TASK INSTRUCTIONS
Copy everything from the line containing "Task: Click the word Source in the footnote" down to the line containing "Action: coord(26,328)" in the records, swapping "footnote" for "caption" and leaving the rest unchanged.

********************

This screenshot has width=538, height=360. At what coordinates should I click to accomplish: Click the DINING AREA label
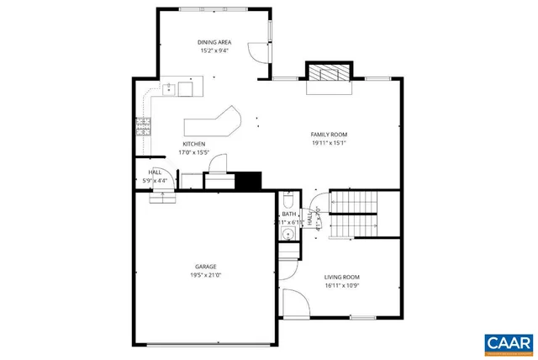point(214,42)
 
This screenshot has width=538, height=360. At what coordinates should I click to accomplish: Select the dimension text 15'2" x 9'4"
point(214,50)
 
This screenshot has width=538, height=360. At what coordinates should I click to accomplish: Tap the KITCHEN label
point(194,144)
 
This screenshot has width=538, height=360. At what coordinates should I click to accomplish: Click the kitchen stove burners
point(142,126)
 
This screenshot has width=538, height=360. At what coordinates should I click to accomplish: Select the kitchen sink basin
point(184,86)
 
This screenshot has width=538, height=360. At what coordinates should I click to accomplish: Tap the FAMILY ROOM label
point(329,135)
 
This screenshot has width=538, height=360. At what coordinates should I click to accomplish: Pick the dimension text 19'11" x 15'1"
point(329,143)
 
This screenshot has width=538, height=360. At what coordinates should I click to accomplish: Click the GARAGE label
point(206,267)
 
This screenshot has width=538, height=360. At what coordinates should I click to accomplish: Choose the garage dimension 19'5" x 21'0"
point(206,275)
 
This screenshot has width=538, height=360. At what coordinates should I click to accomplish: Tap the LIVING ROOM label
point(342,277)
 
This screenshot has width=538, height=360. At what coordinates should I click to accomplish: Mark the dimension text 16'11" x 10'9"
point(342,285)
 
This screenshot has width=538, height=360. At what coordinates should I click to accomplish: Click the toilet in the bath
point(287,202)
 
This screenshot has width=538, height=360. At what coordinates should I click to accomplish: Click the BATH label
point(288,214)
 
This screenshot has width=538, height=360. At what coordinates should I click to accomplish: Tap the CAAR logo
point(509,342)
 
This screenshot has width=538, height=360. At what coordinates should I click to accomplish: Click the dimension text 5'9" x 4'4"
point(155,180)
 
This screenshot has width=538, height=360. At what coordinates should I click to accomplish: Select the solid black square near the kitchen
point(249,180)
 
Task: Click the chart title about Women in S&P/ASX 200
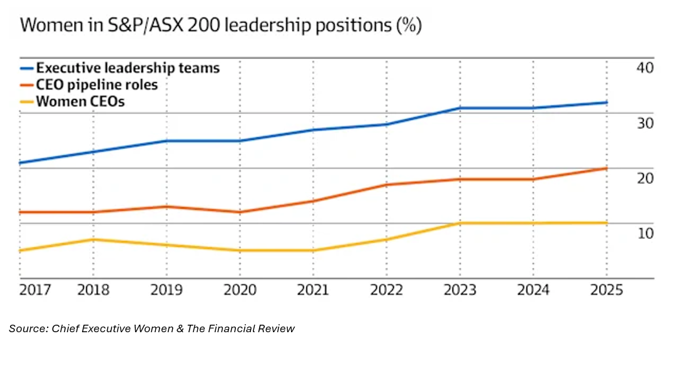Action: coord(221,27)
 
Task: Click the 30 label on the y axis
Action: coord(645,123)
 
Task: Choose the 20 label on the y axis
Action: coord(645,178)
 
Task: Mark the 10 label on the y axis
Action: coord(645,233)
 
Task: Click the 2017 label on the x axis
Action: coord(35,290)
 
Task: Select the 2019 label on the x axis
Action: coord(166,290)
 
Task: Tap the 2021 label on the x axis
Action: coord(313,290)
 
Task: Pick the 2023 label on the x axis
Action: coord(459,290)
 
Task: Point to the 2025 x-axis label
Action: coord(606,290)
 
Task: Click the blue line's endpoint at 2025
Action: coord(606,103)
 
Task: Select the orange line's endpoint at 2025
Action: coord(606,168)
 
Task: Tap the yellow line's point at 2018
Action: coord(93,240)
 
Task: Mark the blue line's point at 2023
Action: coord(459,108)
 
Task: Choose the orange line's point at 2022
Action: coord(386,185)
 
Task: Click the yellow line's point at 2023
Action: coord(459,223)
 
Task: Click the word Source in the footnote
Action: coord(26,328)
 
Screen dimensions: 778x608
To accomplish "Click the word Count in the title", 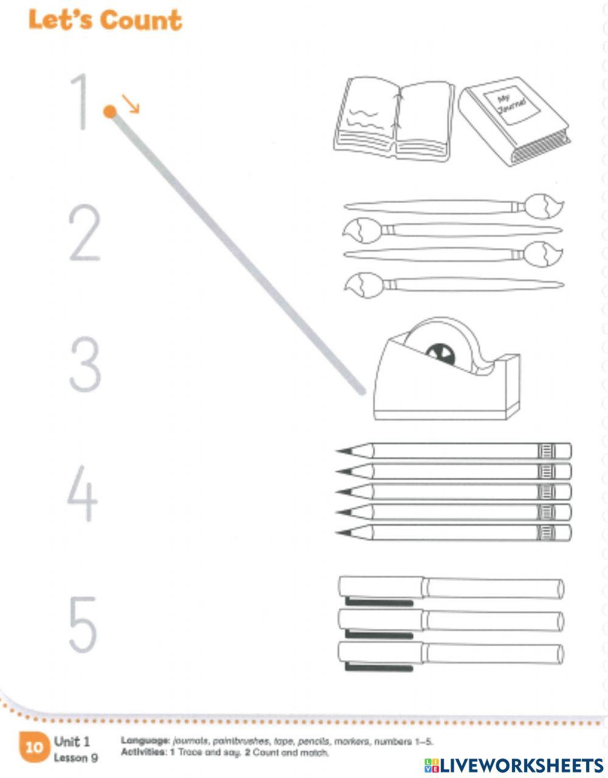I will pyautogui.click(x=141, y=21).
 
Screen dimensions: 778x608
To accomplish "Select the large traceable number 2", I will pyautogui.click(x=84, y=234).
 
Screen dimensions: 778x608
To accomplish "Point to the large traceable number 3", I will pyautogui.click(x=85, y=365).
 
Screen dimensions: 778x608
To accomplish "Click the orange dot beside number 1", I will pyautogui.click(x=109, y=111).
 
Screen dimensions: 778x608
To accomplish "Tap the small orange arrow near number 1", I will pyautogui.click(x=131, y=104).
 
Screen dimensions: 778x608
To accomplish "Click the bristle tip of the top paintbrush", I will pyautogui.click(x=545, y=206).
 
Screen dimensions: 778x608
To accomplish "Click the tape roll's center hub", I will pyautogui.click(x=441, y=354).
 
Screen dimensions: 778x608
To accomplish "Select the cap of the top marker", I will pyautogui.click(x=380, y=587).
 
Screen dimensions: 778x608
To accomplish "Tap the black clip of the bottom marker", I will pyautogui.click(x=378, y=667).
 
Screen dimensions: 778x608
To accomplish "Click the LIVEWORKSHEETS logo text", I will pyautogui.click(x=514, y=765).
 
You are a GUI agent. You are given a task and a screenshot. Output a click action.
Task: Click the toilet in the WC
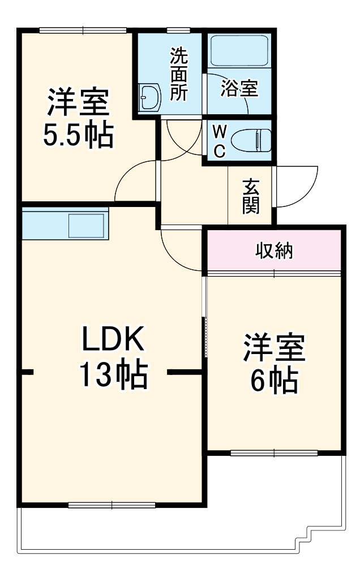(252, 140)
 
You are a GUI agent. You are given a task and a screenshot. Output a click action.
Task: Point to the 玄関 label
(251, 197)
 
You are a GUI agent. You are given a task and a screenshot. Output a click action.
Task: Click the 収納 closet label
(274, 251)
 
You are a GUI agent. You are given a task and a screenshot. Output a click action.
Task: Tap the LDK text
(114, 341)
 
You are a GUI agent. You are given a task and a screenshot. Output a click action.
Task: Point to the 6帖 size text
(274, 380)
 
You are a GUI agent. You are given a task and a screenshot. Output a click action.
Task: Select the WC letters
(220, 141)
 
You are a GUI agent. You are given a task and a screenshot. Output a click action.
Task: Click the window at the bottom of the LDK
(112, 504)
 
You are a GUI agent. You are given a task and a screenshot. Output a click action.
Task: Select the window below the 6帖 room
(274, 452)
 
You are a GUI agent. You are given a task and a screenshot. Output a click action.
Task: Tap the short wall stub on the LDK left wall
(27, 373)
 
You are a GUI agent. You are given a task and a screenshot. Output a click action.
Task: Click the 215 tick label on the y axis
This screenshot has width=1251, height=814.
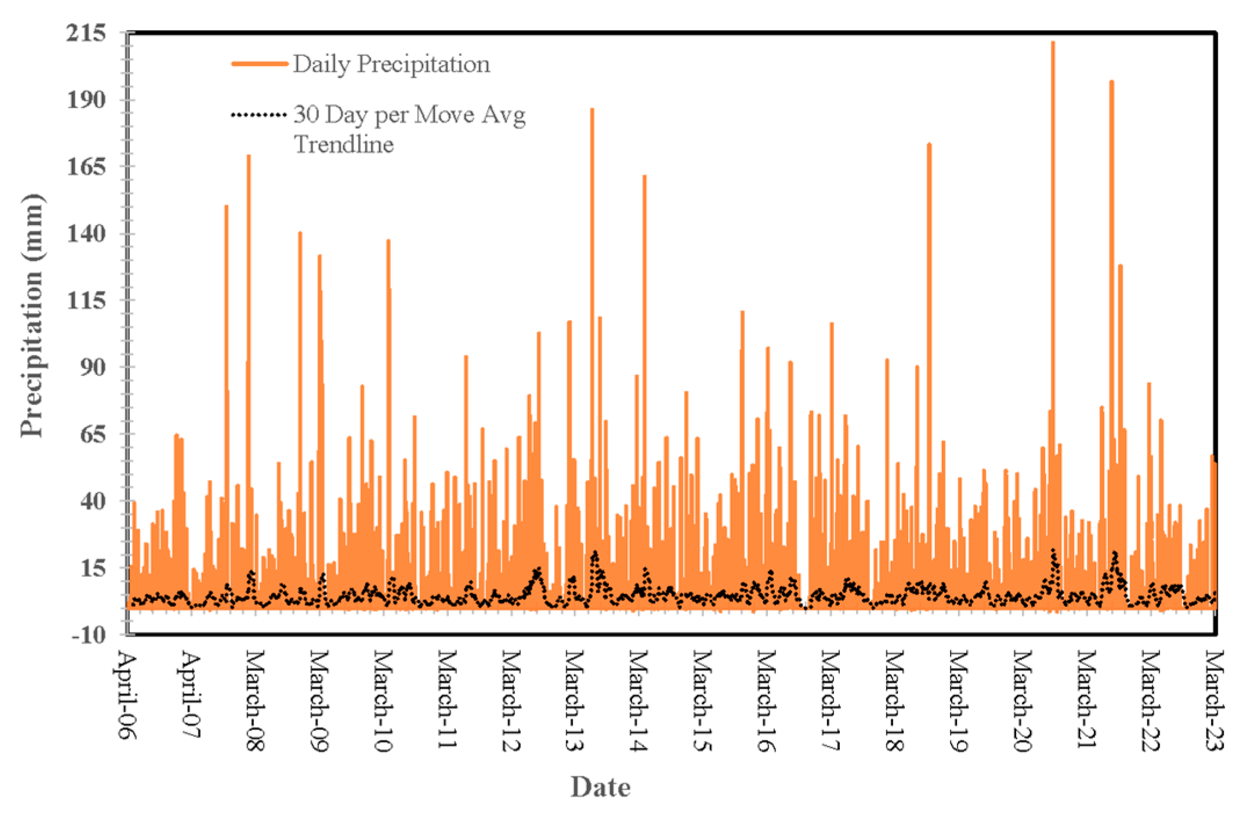pos(86,33)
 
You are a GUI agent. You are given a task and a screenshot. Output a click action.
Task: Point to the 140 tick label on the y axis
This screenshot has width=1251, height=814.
pos(86,234)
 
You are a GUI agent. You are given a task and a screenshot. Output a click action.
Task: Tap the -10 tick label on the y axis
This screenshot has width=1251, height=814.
pos(89,634)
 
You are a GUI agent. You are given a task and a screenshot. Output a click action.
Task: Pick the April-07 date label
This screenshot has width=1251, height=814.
pos(191,696)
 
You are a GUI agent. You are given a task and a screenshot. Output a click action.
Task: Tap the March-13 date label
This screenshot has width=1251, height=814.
pos(574,702)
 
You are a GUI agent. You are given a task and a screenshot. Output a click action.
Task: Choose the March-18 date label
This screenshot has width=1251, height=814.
pos(894,702)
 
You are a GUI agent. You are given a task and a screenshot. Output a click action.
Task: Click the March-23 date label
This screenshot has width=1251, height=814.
pos(1214,702)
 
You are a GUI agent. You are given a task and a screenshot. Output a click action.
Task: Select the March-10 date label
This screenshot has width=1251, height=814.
pos(382,702)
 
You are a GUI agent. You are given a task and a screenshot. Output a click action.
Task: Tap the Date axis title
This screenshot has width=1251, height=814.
pos(600,787)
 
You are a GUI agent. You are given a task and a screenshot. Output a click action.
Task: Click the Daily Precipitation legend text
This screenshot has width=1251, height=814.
pos(391,64)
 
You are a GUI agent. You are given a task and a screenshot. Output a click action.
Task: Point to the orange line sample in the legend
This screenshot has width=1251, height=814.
pos(259,64)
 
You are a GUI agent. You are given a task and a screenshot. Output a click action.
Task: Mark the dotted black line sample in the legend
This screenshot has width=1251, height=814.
pos(259,115)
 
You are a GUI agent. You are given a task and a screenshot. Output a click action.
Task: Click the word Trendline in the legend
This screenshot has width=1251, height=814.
pos(344,144)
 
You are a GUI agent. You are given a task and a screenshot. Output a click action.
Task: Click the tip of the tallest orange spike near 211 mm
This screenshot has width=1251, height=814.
pos(1053,42)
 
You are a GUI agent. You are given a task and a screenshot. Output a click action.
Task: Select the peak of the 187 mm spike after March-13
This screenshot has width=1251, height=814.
pos(592,109)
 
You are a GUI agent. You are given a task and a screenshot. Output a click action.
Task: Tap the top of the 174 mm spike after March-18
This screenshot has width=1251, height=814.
pos(929,144)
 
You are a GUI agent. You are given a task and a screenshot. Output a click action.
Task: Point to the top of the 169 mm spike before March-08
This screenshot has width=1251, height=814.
pos(249,155)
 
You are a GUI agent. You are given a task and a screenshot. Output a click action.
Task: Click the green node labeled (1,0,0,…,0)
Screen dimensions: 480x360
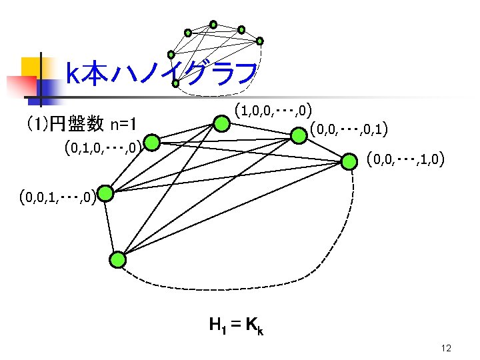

********************

RESULT
Task: Click the word Source in the caption
Action: coord(26,328)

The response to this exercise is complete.